§ **Task item**:
Write out the full listing exactly.

§ **Input data**:

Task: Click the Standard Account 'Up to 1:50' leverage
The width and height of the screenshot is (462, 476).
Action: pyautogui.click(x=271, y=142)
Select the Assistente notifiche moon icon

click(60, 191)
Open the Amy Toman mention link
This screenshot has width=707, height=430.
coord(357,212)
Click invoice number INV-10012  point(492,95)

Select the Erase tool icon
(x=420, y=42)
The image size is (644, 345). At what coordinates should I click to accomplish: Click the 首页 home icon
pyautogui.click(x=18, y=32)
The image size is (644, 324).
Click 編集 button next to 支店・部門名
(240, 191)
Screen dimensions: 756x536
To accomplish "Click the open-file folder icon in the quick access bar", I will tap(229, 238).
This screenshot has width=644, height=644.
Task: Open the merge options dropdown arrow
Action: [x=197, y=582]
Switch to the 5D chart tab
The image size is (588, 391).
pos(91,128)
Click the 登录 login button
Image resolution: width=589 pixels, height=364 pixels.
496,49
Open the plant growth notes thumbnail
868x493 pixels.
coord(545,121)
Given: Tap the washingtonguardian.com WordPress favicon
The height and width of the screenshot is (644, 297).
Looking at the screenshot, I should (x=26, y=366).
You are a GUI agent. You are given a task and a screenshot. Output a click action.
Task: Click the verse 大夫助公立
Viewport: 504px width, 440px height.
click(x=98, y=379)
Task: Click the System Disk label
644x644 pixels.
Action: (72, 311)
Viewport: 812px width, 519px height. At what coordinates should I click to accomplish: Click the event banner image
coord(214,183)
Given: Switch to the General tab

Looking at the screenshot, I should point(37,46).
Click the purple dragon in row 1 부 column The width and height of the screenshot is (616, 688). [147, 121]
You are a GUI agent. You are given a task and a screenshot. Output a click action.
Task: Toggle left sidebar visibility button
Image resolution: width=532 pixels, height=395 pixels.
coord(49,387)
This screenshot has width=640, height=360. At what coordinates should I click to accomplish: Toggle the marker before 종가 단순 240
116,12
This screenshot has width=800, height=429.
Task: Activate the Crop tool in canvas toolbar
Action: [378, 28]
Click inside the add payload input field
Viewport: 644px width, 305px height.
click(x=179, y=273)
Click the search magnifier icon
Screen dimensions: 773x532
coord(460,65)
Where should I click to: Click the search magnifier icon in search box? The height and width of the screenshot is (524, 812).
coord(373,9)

§ **Output of the exercise**:
Task: Click the Standard Account 'Up to 1:50' leverage
The width and height of the screenshot is (462, 476).
Action: pyautogui.click(x=271, y=142)
Select the Assistente notifiche moon icon

click(60, 191)
Open the Amy Toman mention link
This screenshot has width=707, height=430.
coord(357,212)
Click invoice number INV-10012  point(492,95)

Select the Erase tool icon
(x=420, y=42)
The image size is (644, 345). At what coordinates should I click to accomplish: Click the 首页 home icon
pyautogui.click(x=18, y=32)
The image size is (644, 324).
Click 編集 button next to 支店・部門名
(240, 191)
Screen dimensions: 756x536
To accomplish "Click the open-file folder icon in the quick access bar", I will tap(229, 238).
This screenshot has width=644, height=644.
Task: Open the merge options dropdown arrow
Action: [x=197, y=582]
Switch to the 5D chart tab
The image size is (588, 391).
pos(91,128)
Click the 登录 login button
Image resolution: width=589 pixels, height=364 pixels.
496,49
Open the plant growth notes thumbnail
868x493 pixels.
coord(545,121)
Given: Tap the washingtonguardian.com WordPress favicon
The height and width of the screenshot is (644, 297).
Looking at the screenshot, I should (x=26, y=366).
You are a GUI agent. You are given a task and a screenshot. Output a click action.
Task: Click the verse 大夫助公立
Viewport: 504px width, 440px height.
click(x=98, y=379)
Task: Click the System Disk label
644x644 pixels.
Action: (72, 311)
Viewport: 812px width, 519px height. At what coordinates should I click to accomplish: Click the event banner image
coord(214,183)
Given: Switch to the General tab

Looking at the screenshot, I should point(37,46).
Click the purple dragon in row 1 부 column The width and height of the screenshot is (616, 688). [147, 121]
You are a GUI agent. You are given a task and a screenshot. Output a click action.
Task: Toggle left sidebar visibility button
Image resolution: width=532 pixels, height=395 pixels.
coord(49,387)
This screenshot has width=640, height=360. At what coordinates should I click to accomplish: Toggle the marker before 종가 단순 240
116,12
This screenshot has width=800, height=429.
Task: Activate the Crop tool in canvas toolbar
Action: [378, 28]
Click inside the add payload input field
Viewport: 644px width, 305px height.
click(x=179, y=273)
Click the search magnifier icon
Screen dimensions: 773x532
coord(460,65)
Where should I click to: Click the search magnifier icon in search box? The height and width of the screenshot is (524, 812).
coord(373,9)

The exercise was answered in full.